* Exercise brief
When a line in the entries below contains the word "with", copy that line.
BEGIN Source information
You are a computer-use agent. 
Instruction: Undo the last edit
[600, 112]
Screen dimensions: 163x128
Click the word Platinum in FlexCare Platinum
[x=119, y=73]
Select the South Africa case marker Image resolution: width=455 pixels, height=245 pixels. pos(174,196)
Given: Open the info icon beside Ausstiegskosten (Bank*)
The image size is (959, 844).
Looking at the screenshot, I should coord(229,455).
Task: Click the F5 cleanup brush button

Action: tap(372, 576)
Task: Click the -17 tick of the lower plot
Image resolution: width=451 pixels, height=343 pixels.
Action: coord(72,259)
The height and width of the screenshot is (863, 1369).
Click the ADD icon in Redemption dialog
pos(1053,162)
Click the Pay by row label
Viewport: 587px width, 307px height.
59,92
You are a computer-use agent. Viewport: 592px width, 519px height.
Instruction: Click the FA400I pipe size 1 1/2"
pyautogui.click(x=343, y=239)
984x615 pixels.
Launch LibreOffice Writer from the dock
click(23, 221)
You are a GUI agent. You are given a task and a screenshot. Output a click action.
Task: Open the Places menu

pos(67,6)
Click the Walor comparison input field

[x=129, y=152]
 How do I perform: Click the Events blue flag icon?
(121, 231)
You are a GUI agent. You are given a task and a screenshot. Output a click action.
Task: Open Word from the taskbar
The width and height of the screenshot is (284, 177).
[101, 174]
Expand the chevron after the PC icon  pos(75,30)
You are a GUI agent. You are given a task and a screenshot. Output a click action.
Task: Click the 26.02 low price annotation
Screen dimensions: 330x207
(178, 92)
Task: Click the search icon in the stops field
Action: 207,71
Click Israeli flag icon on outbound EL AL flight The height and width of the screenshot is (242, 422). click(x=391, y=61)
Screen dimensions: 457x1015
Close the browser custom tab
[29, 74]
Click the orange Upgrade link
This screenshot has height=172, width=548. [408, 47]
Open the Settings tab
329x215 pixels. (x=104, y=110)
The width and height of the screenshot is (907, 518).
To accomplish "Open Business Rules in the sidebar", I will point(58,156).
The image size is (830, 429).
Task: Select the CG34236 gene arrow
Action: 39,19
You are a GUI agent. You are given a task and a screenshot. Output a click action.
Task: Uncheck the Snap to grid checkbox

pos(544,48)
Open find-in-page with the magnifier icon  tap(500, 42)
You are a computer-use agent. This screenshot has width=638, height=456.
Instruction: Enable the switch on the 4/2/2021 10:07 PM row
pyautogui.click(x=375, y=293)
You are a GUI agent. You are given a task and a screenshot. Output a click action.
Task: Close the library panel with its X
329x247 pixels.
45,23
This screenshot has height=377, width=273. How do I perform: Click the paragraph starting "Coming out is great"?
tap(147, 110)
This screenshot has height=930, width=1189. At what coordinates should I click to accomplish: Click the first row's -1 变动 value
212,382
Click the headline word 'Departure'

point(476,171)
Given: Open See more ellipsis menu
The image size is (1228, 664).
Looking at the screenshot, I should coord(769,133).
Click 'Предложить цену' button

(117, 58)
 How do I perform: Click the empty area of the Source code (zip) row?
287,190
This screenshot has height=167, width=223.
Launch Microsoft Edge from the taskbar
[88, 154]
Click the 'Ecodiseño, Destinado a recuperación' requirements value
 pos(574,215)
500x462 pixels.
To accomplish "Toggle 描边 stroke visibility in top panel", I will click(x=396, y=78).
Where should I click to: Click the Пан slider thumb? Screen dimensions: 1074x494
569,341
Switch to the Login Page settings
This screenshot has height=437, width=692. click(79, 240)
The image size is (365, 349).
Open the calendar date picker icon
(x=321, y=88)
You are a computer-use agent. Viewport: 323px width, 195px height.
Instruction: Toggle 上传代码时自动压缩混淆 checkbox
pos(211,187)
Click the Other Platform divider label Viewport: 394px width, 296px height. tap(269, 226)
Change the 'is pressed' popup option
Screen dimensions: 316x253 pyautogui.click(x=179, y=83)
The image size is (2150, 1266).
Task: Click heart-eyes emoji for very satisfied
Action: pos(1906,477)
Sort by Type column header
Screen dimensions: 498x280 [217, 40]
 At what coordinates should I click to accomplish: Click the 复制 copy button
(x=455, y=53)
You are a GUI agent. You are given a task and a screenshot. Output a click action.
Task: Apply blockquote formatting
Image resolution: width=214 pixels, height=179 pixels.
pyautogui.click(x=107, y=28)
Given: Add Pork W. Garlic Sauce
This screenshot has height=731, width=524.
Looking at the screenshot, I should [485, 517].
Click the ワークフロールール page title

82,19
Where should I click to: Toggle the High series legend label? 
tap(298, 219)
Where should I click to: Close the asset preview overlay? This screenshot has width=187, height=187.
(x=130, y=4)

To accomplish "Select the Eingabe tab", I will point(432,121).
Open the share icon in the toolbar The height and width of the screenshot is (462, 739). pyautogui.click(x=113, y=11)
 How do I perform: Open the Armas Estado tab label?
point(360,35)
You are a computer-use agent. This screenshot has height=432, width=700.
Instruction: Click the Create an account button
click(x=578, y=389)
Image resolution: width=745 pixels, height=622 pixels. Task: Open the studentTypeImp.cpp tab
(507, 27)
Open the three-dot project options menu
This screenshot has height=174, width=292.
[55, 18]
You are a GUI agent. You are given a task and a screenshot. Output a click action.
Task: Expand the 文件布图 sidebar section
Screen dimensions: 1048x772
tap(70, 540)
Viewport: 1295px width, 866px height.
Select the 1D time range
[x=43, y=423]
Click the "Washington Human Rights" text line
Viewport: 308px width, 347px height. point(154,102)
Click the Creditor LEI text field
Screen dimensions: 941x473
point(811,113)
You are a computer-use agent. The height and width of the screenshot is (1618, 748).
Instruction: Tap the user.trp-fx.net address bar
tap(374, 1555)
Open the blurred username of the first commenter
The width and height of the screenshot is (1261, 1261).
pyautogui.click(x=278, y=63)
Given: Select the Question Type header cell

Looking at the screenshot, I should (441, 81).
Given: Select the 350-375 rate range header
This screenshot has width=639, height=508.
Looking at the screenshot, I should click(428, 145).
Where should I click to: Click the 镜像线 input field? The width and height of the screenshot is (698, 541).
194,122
END Source information
* Problem solution
Open find-in-page with the magnifier icon  tap(500, 42)
Task: Close the library panel with its X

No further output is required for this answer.